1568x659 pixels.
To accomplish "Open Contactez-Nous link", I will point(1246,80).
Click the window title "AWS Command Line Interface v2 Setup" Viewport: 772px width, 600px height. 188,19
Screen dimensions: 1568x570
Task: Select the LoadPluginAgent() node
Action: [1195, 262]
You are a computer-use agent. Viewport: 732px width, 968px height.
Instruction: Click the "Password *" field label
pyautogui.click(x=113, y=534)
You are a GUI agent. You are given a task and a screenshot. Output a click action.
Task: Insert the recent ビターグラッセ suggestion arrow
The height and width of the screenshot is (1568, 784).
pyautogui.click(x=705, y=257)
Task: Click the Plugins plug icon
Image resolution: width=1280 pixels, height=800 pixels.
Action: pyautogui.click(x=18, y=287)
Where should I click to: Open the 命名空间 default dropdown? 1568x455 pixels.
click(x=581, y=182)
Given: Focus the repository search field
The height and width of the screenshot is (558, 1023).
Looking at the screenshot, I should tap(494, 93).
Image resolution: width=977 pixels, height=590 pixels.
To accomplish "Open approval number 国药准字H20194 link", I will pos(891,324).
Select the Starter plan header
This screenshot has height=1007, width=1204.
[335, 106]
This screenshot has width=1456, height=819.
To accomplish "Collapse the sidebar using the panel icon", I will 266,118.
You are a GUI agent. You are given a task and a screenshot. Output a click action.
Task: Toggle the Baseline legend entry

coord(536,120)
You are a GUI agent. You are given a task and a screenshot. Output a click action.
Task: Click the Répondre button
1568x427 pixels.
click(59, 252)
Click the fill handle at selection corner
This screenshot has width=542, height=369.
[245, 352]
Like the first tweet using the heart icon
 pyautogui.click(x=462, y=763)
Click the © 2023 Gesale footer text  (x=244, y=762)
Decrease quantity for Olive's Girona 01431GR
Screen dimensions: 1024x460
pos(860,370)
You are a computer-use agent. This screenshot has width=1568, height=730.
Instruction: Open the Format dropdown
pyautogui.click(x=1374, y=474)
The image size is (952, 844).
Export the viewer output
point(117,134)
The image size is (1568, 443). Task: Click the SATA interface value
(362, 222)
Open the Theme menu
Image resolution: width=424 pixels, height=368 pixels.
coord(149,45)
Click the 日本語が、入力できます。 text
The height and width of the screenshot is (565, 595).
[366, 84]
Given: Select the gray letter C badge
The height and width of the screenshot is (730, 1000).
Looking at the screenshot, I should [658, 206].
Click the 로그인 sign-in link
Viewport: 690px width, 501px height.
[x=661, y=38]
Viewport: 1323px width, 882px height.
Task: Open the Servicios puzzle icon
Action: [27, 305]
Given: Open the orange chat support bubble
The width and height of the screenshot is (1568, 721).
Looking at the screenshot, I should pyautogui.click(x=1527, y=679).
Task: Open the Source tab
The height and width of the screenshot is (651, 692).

● ● ● ● ● ● ●

■ What the task asks
How many lines of the entries above contain the string "point"? Reply with the number alone.

■ Response to this task
2